In this study, we detected ActRs in the fetal and maternal placenta, and it was considered that activin A binds to ActRs and plays important roles in equine placental tissues, such as placentation, which occurs until day 150 of pregnancy [21]. This hypothesis is supported by a previous report that revealed, by Northern blot analysis, higher expression levels of activin βA subunit mRNA in equine uteroplacental tissues in the second trimester than in the third trimester of pregnancy [25]. However, the activin βA chain localizes in the uterine gland epithelium, not in the placenta including microcotyledons, trophoblasts, and maternal endometrial epithelial tissues at day 130–312 of pregnancy [2, 25]. Hence, as described previously [2], activin A may diffuse from uterine glands and bind ActRs in placental tissues.
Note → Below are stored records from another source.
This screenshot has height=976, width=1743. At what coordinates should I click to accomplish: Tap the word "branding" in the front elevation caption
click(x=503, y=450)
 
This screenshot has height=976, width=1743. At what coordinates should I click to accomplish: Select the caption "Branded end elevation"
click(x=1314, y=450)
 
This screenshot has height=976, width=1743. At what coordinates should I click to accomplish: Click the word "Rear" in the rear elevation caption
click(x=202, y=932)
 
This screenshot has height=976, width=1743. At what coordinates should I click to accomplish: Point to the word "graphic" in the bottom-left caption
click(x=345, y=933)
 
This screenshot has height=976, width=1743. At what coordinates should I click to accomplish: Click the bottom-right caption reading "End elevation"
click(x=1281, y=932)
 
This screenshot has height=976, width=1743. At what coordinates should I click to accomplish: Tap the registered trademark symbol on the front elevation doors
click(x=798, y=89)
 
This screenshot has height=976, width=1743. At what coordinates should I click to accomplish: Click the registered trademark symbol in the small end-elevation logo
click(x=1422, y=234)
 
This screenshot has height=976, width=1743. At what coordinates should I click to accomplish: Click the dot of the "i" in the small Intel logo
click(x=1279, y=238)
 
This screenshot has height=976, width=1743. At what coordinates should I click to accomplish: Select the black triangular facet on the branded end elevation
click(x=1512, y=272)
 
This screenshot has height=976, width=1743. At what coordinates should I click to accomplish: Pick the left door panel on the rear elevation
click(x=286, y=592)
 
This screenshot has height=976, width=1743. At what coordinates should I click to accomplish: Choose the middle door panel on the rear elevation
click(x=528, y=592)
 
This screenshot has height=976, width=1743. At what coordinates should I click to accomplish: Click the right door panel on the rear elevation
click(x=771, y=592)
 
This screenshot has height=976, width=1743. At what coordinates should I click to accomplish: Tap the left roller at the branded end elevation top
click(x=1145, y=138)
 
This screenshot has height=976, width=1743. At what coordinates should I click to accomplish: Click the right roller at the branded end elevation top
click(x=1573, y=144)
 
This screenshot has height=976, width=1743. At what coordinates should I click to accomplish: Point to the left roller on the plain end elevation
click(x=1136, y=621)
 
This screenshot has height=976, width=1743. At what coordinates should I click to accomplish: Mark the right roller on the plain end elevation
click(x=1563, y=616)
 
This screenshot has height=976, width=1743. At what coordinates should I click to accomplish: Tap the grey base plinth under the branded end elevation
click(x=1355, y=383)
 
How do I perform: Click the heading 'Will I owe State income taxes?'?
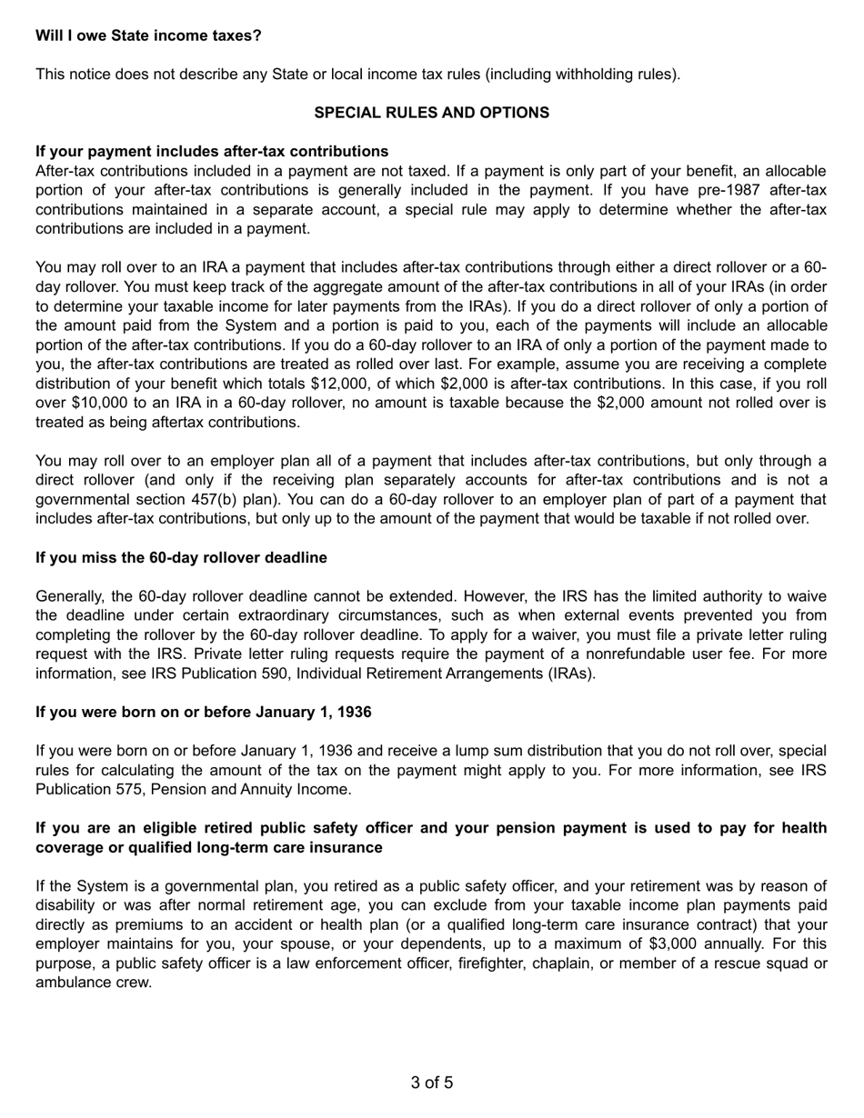(148, 35)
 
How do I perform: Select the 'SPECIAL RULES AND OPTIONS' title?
(431, 113)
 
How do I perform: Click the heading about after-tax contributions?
(212, 151)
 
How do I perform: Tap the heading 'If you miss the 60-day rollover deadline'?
(181, 557)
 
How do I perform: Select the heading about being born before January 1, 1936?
(203, 712)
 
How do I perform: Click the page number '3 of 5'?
(431, 1083)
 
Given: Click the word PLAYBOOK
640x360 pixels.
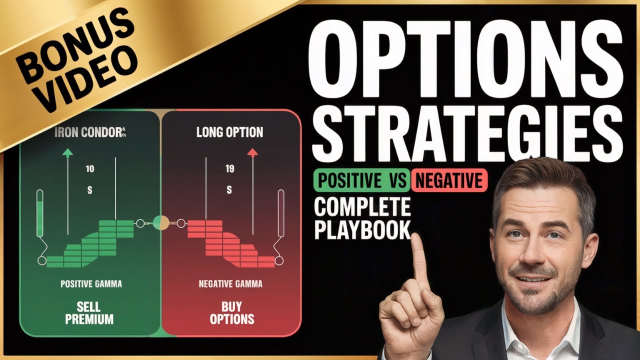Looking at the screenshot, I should click(x=362, y=230).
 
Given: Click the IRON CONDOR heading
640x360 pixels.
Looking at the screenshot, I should click(x=90, y=133).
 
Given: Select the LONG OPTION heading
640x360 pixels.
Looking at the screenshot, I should click(x=230, y=132).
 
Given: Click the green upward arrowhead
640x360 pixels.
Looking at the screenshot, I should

Activin A stimulates the production and/or secretion of progesterone and estradiol in the human placenta [11]. The equine placenta supplies progesterone after approximately day 100 of pregnancy and estrogens during the second half of pregnancy [1]; this period is consistent with the period when the activin βA chain is expressed in the uterine glands [2, 25]. Based on these findings, we inferred that activin A from the uterine gland binds to ActRs in the placenta and stimulates hormonal production and/or secretion in horses.
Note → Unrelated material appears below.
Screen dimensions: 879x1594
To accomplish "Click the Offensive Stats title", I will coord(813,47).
Previous studies have raised the possibility that local activin A in humans [4] and blood activin A in rats [6] targeted the myometrium and inhibited its contraction [4]. Our study presented four types of ActRs in myometrial smooth muscle cells throughout pregnancy, suggesting that activin affects the myometrium during pregnancy and participates in the regulation of myometrial contraction, which is stimulated by oxytocin [14]. In a previous study, activin A inhibited oxytocin production in bovine luteinized granulosa cells [22]. In horses, oxytocin is produced in the endometrium [1, 3]; however, the same mechanism of inhibition of oxytocin production by activin could exist in the endometrium. Hence, activin may inhibit myometrial contraction by directly affecting the myometrium and indirectly inhibiting oxytocin production.
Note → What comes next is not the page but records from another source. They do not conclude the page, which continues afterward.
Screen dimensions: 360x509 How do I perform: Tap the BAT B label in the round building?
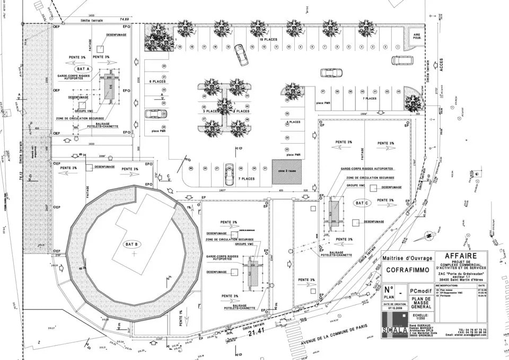point(131,244)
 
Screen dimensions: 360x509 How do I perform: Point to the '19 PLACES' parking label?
point(269,40)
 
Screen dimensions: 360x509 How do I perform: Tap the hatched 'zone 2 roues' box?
point(287,172)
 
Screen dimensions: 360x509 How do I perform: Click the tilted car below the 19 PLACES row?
point(241,55)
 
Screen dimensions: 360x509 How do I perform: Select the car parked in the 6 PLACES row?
point(155,113)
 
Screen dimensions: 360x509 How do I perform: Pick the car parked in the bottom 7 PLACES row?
point(229,174)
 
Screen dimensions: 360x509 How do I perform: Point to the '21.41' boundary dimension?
point(257,331)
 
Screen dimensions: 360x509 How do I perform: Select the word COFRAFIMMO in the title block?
point(407,270)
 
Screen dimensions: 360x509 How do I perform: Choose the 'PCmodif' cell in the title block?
point(421,290)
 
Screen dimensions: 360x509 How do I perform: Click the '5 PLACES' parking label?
point(293,122)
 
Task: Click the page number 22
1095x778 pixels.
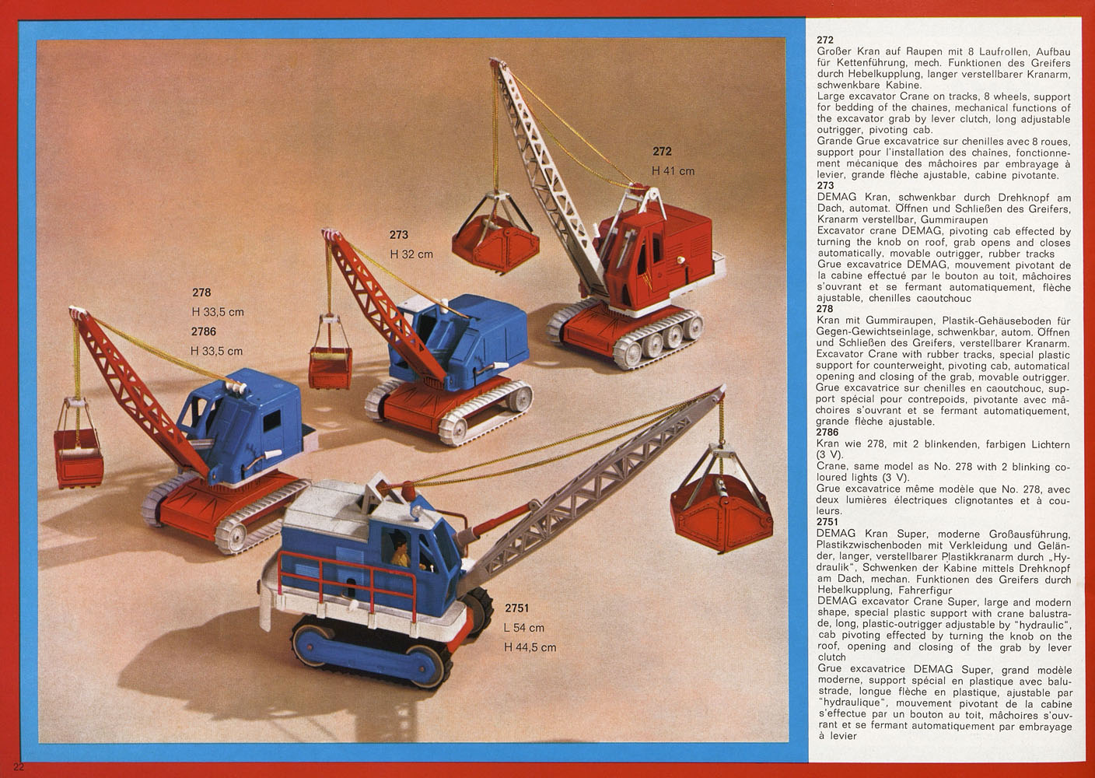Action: (19, 766)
Activin is typically considered to be produced locally and show autocrine/paracrine actions [7]. In humans, activin A is considered to be a biologically active endocrine factor in late pregnancy [11]. Similarly, in horses, activin A may be active not only as an autocrine/paracrine factor but also as an endocrine factor in late pregnancy and may bind to ActRs in uteroplacental tissues revealed in this study. In addition to uterine grands, the ovary is known as a potential source of activin A in humans [20], swine [24], goats [23], and rats [16]. However, there are many unclear points concerning the relationships between ActR localization, activin origin, and activin effects. In the present study, we only performed immunohistochemistry. Further studies with other methods, such as PCR and ELISA targeting ActRs and the activin βA chain, are necessary to confirm our findings and the activin action mechanism.

In conclusion, this study established the expression of four types of ActRs, ActR IA, IB IIA, and IIB, in the endometrial epithelium, uterine glands, trophoblasts, and myometrium throughout equine pregnancy and suggested effects of activin in the uteroplacental tissues. Further studies are required to prevent equine abortion and premature birth.